Page MenuHomePhabricator

Analyse results of query explorer AB test
Closed, ResolvedPublic

Description

An AB test was recently run on enwiki for T187148 from 20180302 through 20180316. The data is stored in HDFS as the SearchSatisfaction schema (hdfs://analytics-hadoop/wmf/data/raw/eventlogging/eventlogging_SearchSatisfaction/hourly/2018/03/*)

We ran 3 standard buckets:
control - The currently deployed ML ranker
classic - The classic non-ML ranker
explorer - The new ranker under test

We also ran 2 interleaved buckets:
control-explorer-i: control in A, explorer in B
classic-explorer-i: classic in A, explorer in B

The main question is if explorer is better than control. Offline testing suggests a strong improvement. Classic was also included to see how much improvement we have gained over the current FY by working on ML ranking.

Event Timeline

This data needs to be extracted from sequence files on HDFS to TSV for analysis. I think we should still be able to use the method from T176493#3742836

This data needs to be extracted from sequence files on HDFS to TSV for analysis. I think we should still be able to use the method from T176493#3742836

Thanks @EBernhardson ! Don't worry about it. I can extract the data from searchsatisfaction on HDFS using R interface to Spark.

chelsyx triaged this task as Medium priority.

Report: https://analytics.wikimedia.org/datasets/discovery/reports/Evaluate_features_provided_by_query_explorer_functionality_of_ltr_plugin.html

I excluded data on 3/16 since there were very few records comparing to other days (only 6357 events).

Let me know if you have any questions! :D

Thanks @chelsyx!
Looks like it's a big win in all rounds for explorer, my take away is:

  • despite having a higher ZRR (which was not affected by the test) explorer wins.

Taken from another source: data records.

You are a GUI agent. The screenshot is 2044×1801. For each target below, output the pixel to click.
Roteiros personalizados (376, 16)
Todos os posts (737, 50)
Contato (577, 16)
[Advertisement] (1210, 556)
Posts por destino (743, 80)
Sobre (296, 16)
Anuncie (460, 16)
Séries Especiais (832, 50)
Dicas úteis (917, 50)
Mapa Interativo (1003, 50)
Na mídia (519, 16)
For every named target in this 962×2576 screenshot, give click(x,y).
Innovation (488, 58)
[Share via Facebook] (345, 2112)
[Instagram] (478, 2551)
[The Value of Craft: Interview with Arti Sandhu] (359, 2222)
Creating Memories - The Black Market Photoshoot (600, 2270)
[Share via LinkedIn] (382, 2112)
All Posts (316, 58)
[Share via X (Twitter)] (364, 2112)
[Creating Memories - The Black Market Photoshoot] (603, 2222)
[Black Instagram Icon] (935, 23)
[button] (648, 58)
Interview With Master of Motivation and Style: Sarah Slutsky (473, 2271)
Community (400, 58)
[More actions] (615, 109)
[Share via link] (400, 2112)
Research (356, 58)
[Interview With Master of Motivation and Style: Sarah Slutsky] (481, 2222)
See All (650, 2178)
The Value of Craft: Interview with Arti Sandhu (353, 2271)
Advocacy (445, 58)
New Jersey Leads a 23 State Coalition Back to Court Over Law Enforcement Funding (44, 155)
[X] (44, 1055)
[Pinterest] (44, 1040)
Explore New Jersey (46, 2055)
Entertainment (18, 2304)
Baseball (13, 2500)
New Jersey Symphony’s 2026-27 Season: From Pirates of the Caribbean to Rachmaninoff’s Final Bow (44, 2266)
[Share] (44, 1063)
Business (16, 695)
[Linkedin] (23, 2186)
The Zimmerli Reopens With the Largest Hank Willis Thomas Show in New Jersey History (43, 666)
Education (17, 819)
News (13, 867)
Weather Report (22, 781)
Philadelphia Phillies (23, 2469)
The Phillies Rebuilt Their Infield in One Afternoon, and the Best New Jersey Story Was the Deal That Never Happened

ZRR directly impact CTR, bad luck for explorer which could have had better CTR with similar ZRR.
  • CTR is significantly higher
  • explorer wins in all interleaved tests (I think it's the first time we see a group winning on every days)
  • there's a big win in CTR for explorer on day 11 which seems unnatural. Perhaps due to a big session this day.
  • every other graphs show a preference for explorer except the "Return to make a different search". But this one is hard to interpret and everything is within the error bounds.

I'd be curious to know what happened on day 11 but I don't think it'll affect my conclusions on this test.

I'm for enabling this new model in production.

Indeed this looks like the strongest improvement we've been able to test so far. I'll push this out to prod this week, and the models for the rest of the wikis with the new feature sets are processing now and should be ready this week as well.

One thought on the analysis, i think the Paul Score graphs used to have larger confidence intervals, which made it obvious they were overlapping. With the larger test sizes we've been running recently the confidence intervals have narrowed and I can't tell on the graph anymore if it beats the CI or not.

Oh also the load time graph. It's not super clear what the scale is, it looks like log scale ms? If it is, then the right edge of the graph that says 1e15 represents 31k years. We could probably chop some of the right side of this graph off :)

  • despite having a higher ZRR (which was not affected by the test) explorer wins. ZRR directly impact CTR, bad luck for explorer which could have had better CTR with similar ZRR.

@dcausse CTR was not impacted by ZRR. We removed all the zero-result searches when computing CTR.

  • there's a big win in CTR for explorer on day 11 which seems unnatural. Perhaps due to a big session this day.

Yeah, I don't know what happened on March 11. I will look into that when I have time.

One thought on the analysis, i think the Paul Score graphs used to have larger confidence intervals, which made it obvious they were overlapping. With the larger test sizes we've been running recently the confidence intervals have narrowed and I can't tell on the graph anymore if it beats the CI or not.

@EBernhardson I will put the paulscore plot into 3 separate graphs and change the y-scale.

Oh also the load time graph. It's not super clear what the scale is, it looks like log scale ms? If it is, then the right edge of the graph that says 1e15 represents 31k years. We could probably chop some of the right side of this graph off :)

Will do!

The report is updated: https://analytics.wikimedia.org/datasets/discovery/reports/Evaluate_features_provided_by_query_explorer_functionality_of_ltr_plugin.html

  • Change the layout and the y-axis scale of the paulscore graph. Explorer's paulscore is statistically significantly higher!
  • Deleted records with super large load time